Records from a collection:
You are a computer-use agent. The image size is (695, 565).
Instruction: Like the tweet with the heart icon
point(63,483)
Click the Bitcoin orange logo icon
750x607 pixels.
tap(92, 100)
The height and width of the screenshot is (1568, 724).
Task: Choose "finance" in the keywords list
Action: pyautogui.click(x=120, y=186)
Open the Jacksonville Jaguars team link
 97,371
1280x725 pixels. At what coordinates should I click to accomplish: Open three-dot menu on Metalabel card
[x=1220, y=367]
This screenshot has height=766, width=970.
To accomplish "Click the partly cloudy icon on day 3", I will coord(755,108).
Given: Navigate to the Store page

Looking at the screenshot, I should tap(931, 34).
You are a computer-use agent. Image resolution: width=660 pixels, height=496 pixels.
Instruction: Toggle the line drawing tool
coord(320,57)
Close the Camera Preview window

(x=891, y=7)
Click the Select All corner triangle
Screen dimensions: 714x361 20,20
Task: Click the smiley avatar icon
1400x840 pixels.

(Task brief): Extract each line of the material above that contains the word "agent", and copy those lines in full.

(Solution to the problem):
You are a computer-use agent. The image size is (695, 565).
You are a computer-use agent. Image resolution: width=660 pixels, height=496 pixels.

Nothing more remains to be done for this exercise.